Written exercise 1 |
Set down, word for word, the part of the reading list post that opens with the words containing "Thursday, October 9, 2014" and closes with "didn't meet them.".

Excerpt to read |
* start *
Thursday, October 9, 2014
I've never participated in a quarterly reading meme before, but I have loved reading Janssen's posts about her own reading every quarter, so I've decided to share what I've read in July, August, and September.
The Possibilities by Kaui Hart Hemmings
You Should Have Known by Jean Hanff Korelitz- read this on vacation to the Wisconsin Dells and absolutely loved it.
The Heiress by Sara Shepard- a nice little gossip-girl-esque type of murder mystery
*Three Bird Summer by Sarah St. Antoine - nice summer tween fiction
*Things A Little Bird Told Me by Biz Stone - an interesting look at Stone's own attitudes and ability to make money
The Missing Place by Sophie Littlefield - I had high hopes for this one, sadly this book didn't meet them.
My Family and Other Hazards by June Melby - Melby's family ran a miniature golf course and as the family sells it Melby reminisces
The Italian Wife by Ann Hood - not what I expected from Hood. Catholic and a lot of procreation.
The End of Always by Randi Davenport- apparently forgettable since I had to look up a picture of the cover in order to spark any memory. Women's fiction, but bleak.
* end *
Written exercise 2 |
Extract the part of the records that opens with the line containing "You are a computer-use agent. The" and runs through the end of the records, copying it word for word and leaving out the pictures.

Interface element records |
* start *
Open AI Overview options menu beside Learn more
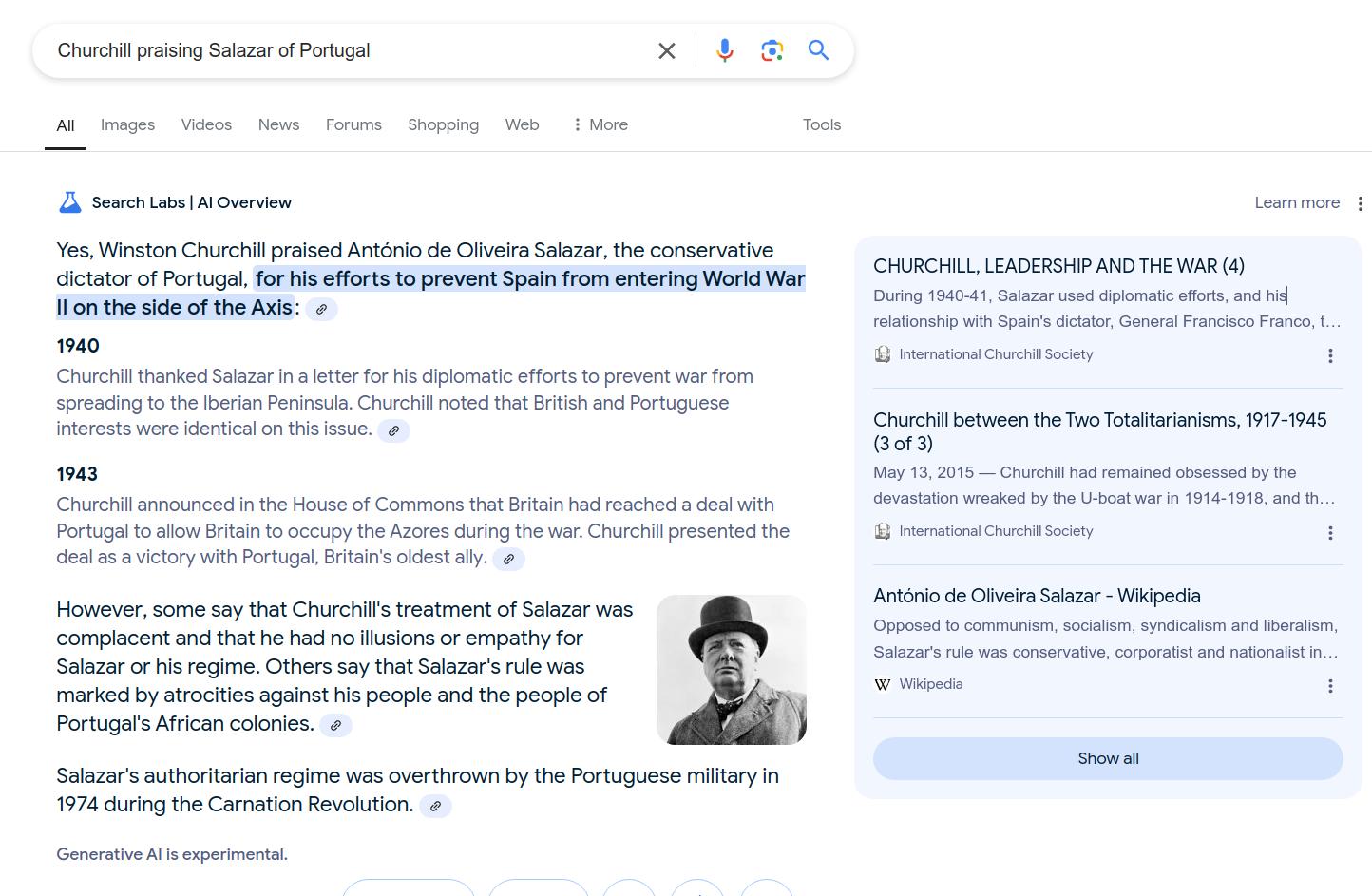The height and width of the screenshot is (896, 1372). coord(1360,203)
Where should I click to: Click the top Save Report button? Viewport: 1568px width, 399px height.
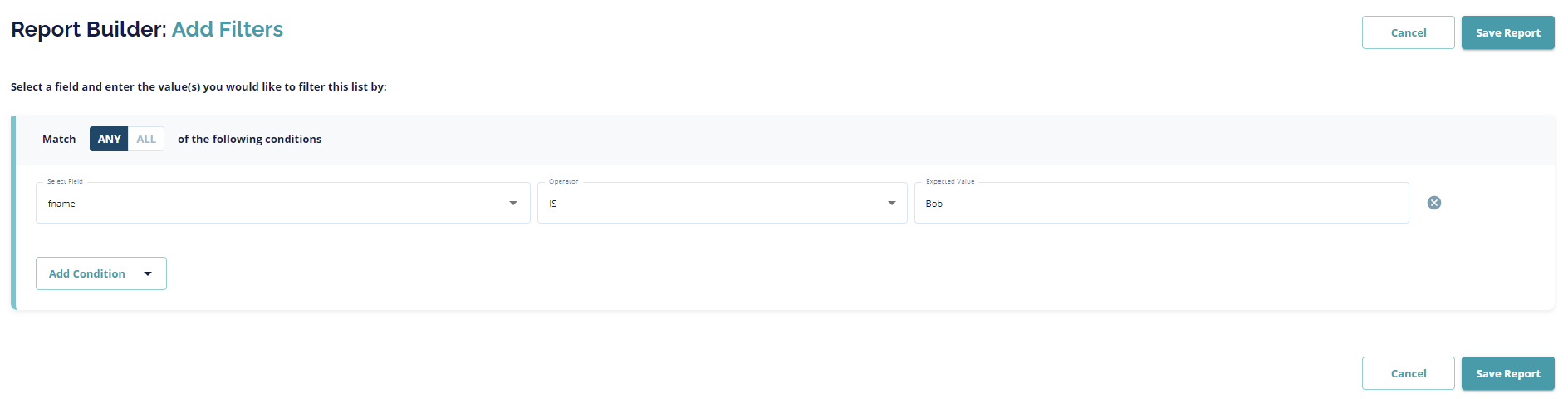point(1507,32)
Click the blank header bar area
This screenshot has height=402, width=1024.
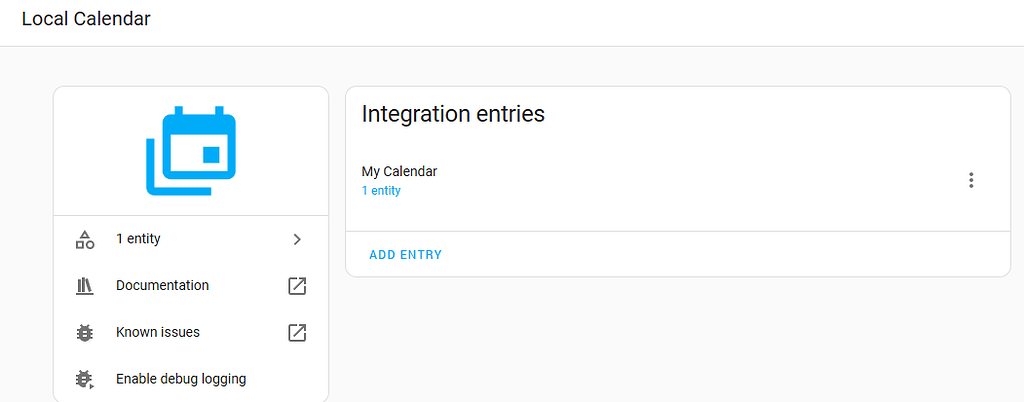pyautogui.click(x=600, y=22)
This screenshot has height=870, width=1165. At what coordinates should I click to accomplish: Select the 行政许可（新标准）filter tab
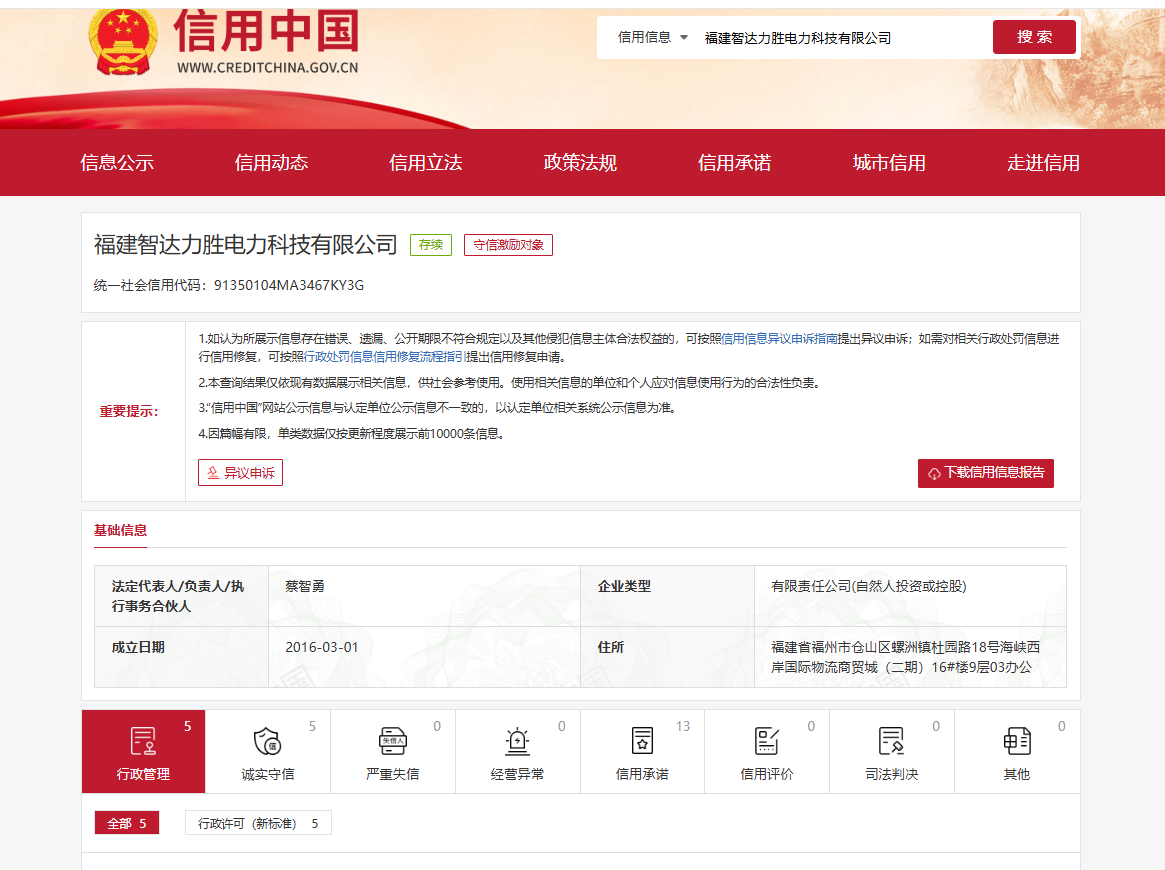pos(258,823)
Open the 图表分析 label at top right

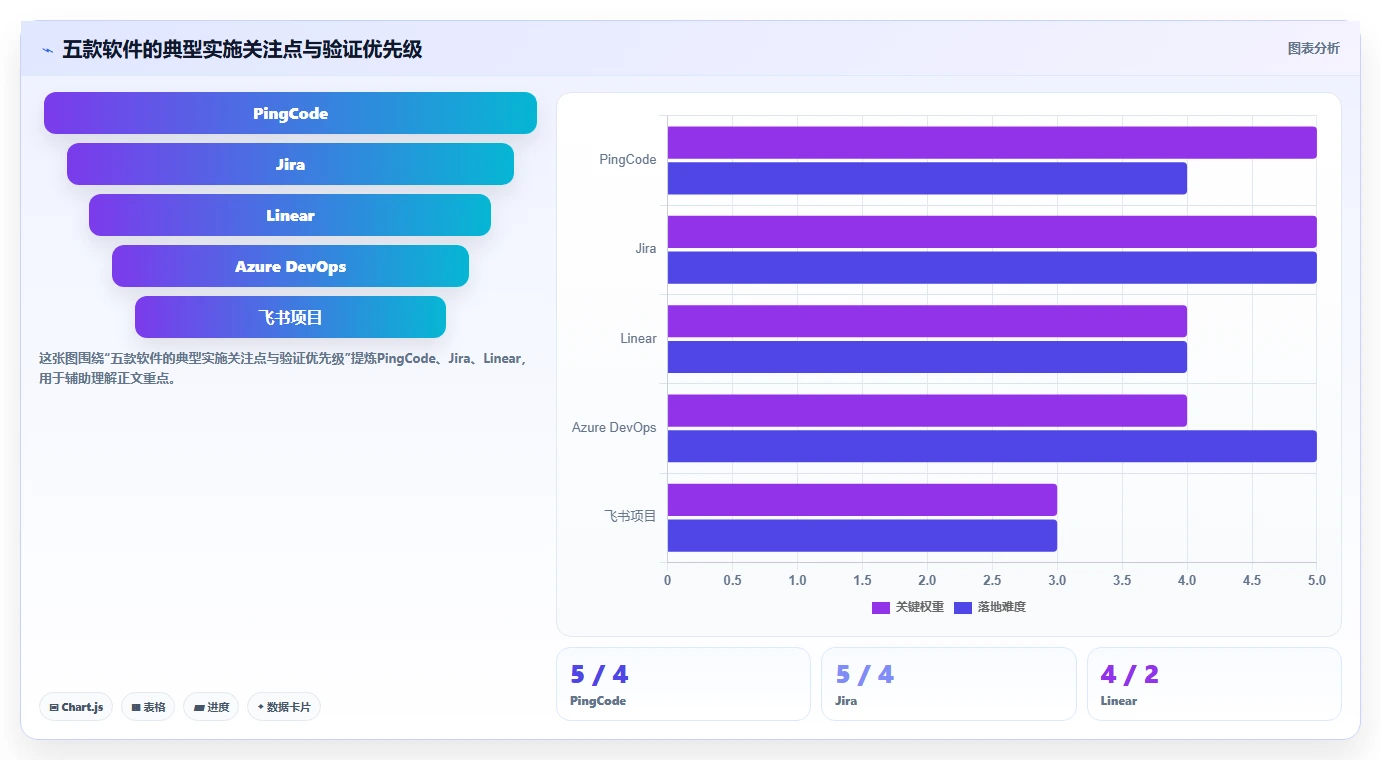pyautogui.click(x=1313, y=48)
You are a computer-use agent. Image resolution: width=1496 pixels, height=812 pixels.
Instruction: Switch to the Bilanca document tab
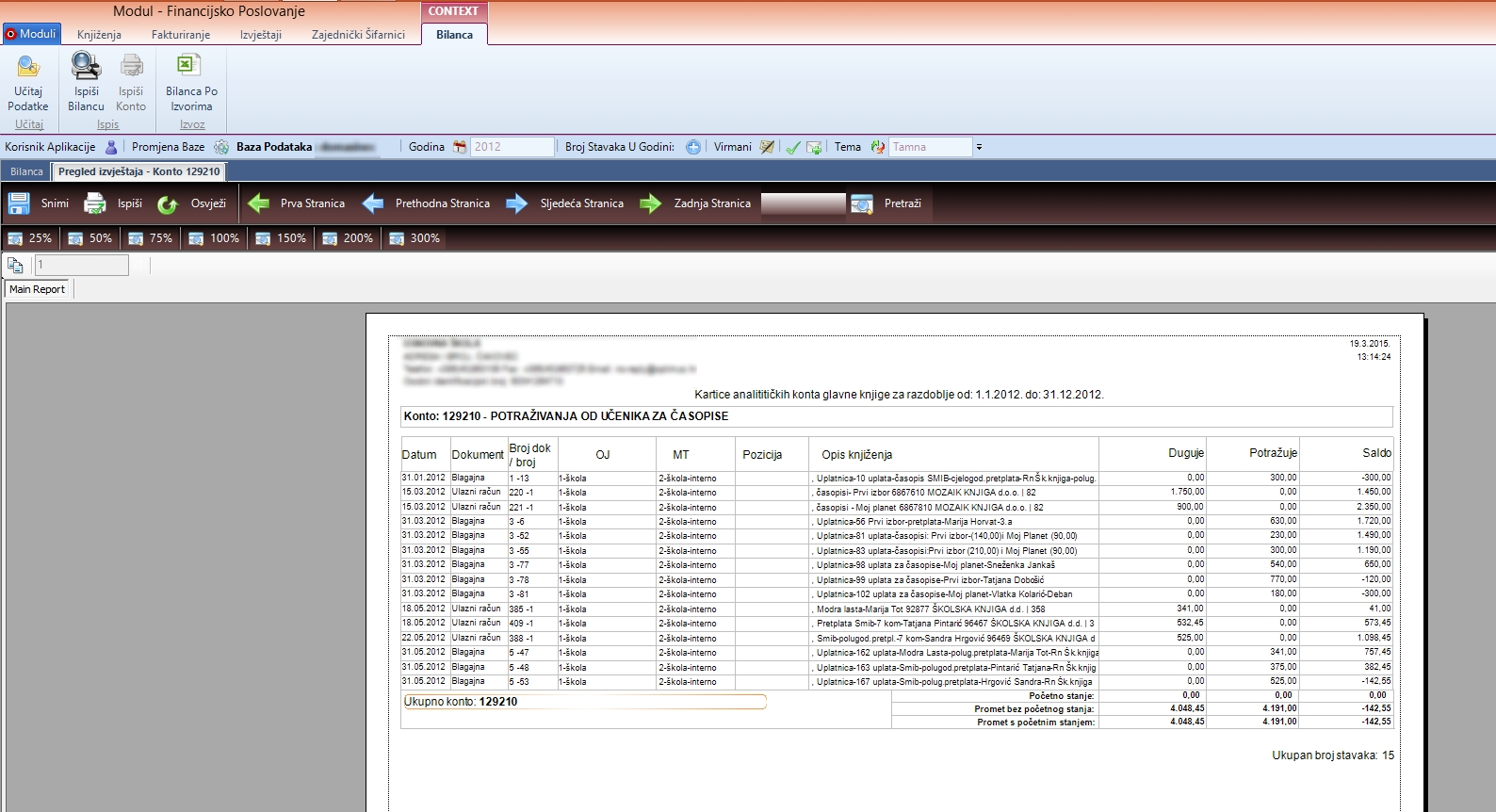tap(26, 171)
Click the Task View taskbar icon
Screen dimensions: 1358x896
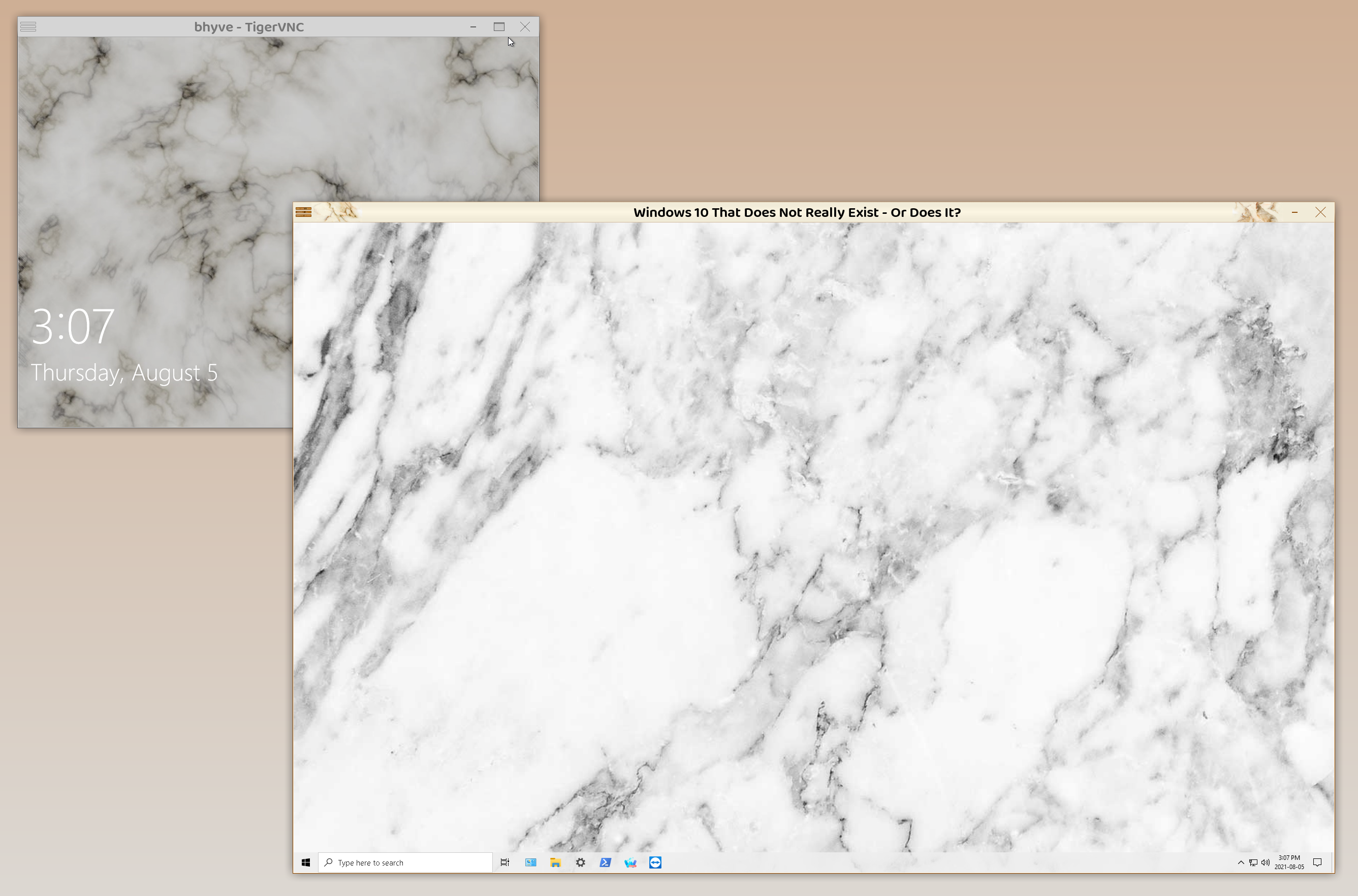tap(504, 862)
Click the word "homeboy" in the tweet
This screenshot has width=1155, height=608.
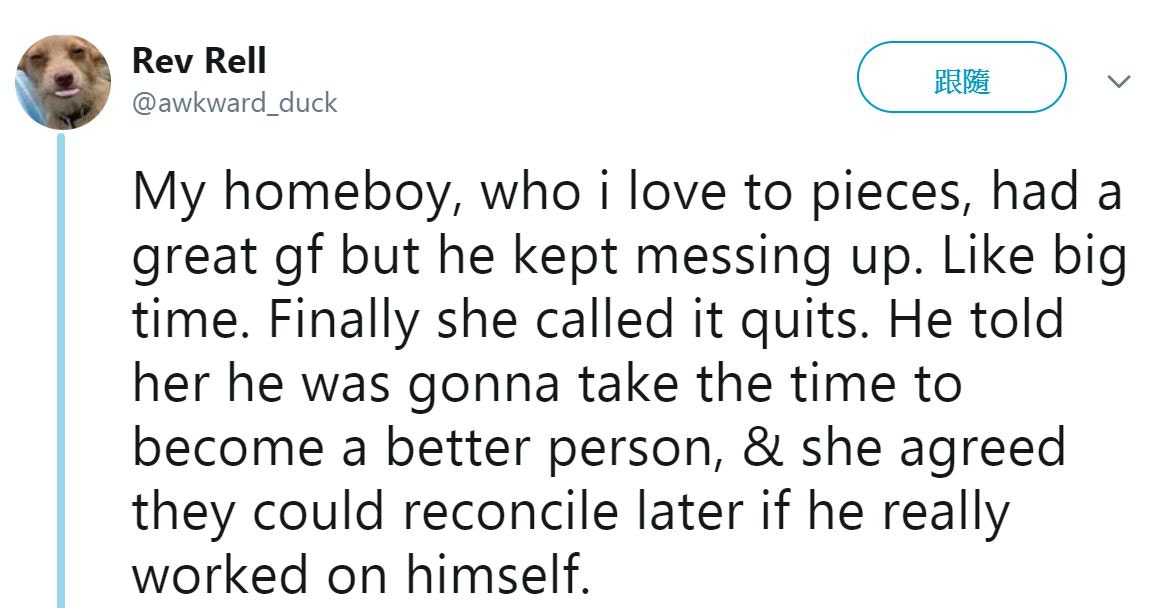tap(344, 193)
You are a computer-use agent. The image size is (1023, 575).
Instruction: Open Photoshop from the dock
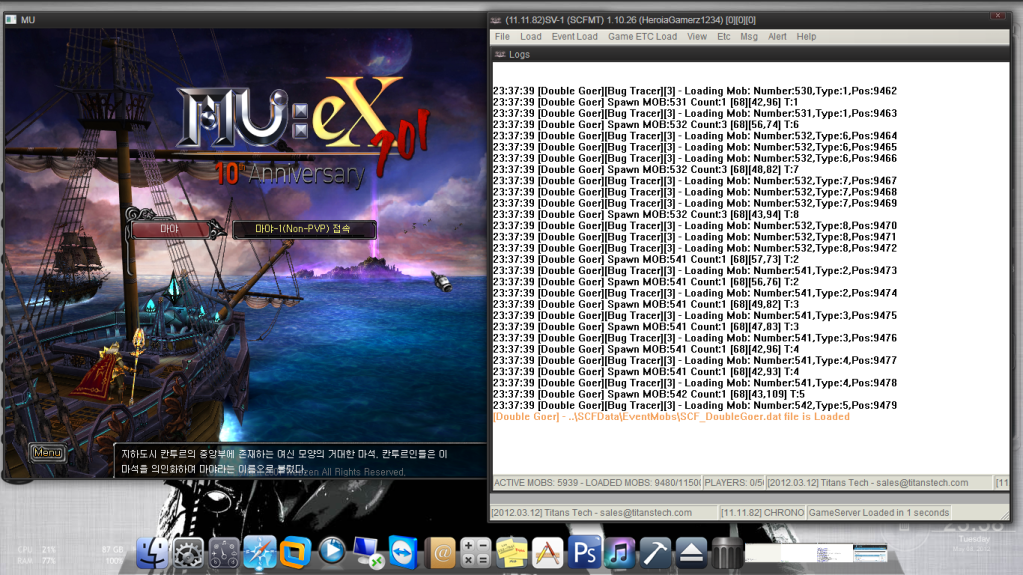(583, 551)
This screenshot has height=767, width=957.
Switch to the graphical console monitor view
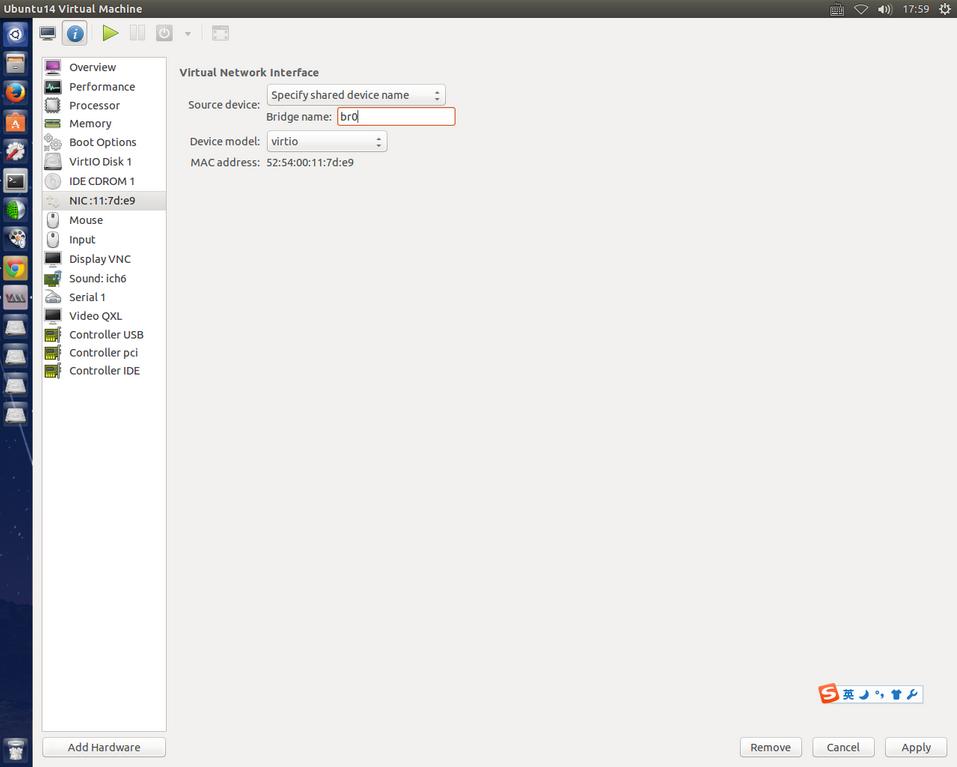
* end *
Solution 1 |
Thursday, October 9, 2014
I've never participated in a quarterly reading meme before, but I have loved reading Janssen's posts about her own reading every quarter, so I've decided to share what I've read in July, August, and September.
The Possibilities by Kaui Hart Hemmings
You Should Have Known by Jean Hanff Korelitz- read this on vacation to the Wisconsin Dells and absolutely loved it.
The Heiress by Sara Shepard- a nice little gossip-girl-esque type of murder mystery
*Three Bird Summer by Sarah St. Antoine - nice summer tween fiction
*Things A Little Bird Told Me by Biz Stone - an interesting look at Stone's own attitudes and ability to make money
The Missing Place by Sophie Littlefield - I had high hopes for this one, sadly this book didn't meet them.

Solution 2 |
You are a computer-use agent. The image size is (1023, 575).
Instruction: Open Photoshop from the dock
(583, 551)
This screenshot has height=767, width=957.
Switch to the graphical console monitor view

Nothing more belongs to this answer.